E’ stato scritto ieri mattina un nuovo capitolo nella vicenda giudiziaria legata al piccolo Francesco Solimo che vede coinvolta la mamma Tania Polito, accusata di sottrazione di minore all’estero.

La Procura di Lagonegro ha chiesto per la donna venezuelana un anno di reclusione. Tania Polito, occorre ricordare, era sposata con Sergio Solimo, originario di Sant’Arsenio e padre di Francesco. La donna, dopo un viaggio in Venezuela con il figlio, concordato con l’ex marito per una durata di due settimane, non fece più ritorno in Italia. Dopo un blitz della Polizia è stato possibile ritrovare il piccolo Francesco che, dopo qualche giorno, è stato riportato a Sant’Arsenio dove ora vive insieme al padre. La Polito venne arrestata al ritorno in Italia per poi fuggire senza passaporto.

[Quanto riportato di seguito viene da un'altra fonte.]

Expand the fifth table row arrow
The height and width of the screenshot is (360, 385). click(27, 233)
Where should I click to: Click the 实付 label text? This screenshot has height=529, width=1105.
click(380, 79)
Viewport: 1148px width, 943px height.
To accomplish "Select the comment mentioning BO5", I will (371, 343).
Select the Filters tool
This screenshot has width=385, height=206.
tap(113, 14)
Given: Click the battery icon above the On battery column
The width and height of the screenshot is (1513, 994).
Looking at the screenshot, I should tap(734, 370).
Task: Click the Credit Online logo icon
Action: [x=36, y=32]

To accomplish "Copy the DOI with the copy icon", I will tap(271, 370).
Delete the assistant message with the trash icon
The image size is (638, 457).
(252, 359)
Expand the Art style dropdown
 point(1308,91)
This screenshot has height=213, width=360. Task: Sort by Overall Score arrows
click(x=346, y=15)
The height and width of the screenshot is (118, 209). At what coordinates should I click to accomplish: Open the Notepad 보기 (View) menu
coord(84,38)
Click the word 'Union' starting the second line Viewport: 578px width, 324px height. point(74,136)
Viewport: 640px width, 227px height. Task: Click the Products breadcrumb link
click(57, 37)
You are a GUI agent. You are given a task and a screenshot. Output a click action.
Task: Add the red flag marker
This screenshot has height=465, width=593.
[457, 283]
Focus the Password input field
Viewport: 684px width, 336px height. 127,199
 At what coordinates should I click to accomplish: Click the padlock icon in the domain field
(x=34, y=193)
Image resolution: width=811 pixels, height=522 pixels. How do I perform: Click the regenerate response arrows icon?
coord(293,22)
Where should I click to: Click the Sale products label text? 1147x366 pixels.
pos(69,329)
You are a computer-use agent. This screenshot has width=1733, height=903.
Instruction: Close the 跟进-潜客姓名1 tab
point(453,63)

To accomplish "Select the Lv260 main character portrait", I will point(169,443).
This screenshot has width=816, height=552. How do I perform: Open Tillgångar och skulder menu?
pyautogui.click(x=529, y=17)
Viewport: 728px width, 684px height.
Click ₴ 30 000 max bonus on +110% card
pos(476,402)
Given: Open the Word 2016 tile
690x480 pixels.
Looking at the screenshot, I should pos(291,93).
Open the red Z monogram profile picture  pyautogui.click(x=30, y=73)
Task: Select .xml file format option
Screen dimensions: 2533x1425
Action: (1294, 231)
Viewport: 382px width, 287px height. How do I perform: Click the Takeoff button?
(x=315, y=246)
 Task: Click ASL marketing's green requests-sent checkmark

Ieri mattina presso il Tribunale di Lagonegro si sono tenute le arringhe finali. L’avvocato Enrico D’Amato, legale di Sergio Solimo, ha chiesto una pena di tre anni per Tania Polito mentre il Pubblico Ministero ha chiesto una condanna a un anno di reclusione.





Previste per martedì 18 settembre le repliche da parte degli avvocati ed in seguito la sentenza.

E’ una vicenda delicata – è il commento dell’avvocato D’Amatoal di là della sentenza non ci sarà nessun vincitore vista la situazione. Si auspica che la signora Polito si consegni alla giustizia in modo da poter rivedere, in futuro, anche suo figlio”.